Automated investment technologies can take on many of a firm’s repetitive, low-value tasks performed behind the scenes, like rebalancing and tax harvesting, which helps allow you to focus your time on revenue-generating work that can have greater value to clients. Position your use of technology as a way to help ensure that clients are getting more of your time put to use helping to improve their portfolios. This can give investors added confidence in your recommendations and they may also be happier about paying fees when they know that the work you’re doing is focused on outcomes, not on “busy work.”

Determine the level of control you provide

Once introduced to investment management technology, clients can expect to have more control over their accounts. Advisors shouldn’t fear giving clients some amount of control, especially those they believe are highly capable of understanding and leveraging information. But it’s important to first determine which clients may do best with this added level of control, then identify how much of it they should have. As you evaluate different technology options, look for ones that offer the flexibility you need.

Don’t assume older clients will take a pass

Because high net worth individuals (HNWIs) tend to be Baby Boomers (people between the ages of 54 and 72), you may think they’ll be averse to adopting any technology you put in front of them.

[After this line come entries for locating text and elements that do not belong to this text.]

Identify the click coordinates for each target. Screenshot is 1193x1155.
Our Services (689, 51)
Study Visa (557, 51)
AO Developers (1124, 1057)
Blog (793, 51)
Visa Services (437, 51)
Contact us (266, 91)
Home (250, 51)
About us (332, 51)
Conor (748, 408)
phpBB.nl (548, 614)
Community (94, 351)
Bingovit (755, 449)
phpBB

But actually, HNWIs often possess a high level of digital literacy and appear prepared for more.

A study by Pew Research Center goes so far as to label this generation as tech adopters and learners who are used to technological life enhancement. Because they’re also the wealthiest generation in American history, they (and their children, who will inherit their wealth) should, in fact, be a focus as you roll out new technologies.

Firms that leverage and promote a combined “tech and expertise” offering can align themselves precisely with what Baby Boomers and millennials say they want today a level of service that’s both personalized and “modern.” By supporting your skills and insights with smart, intuitive digital tools, you can improve the client experience and help set the stage for more productive conversations in the future.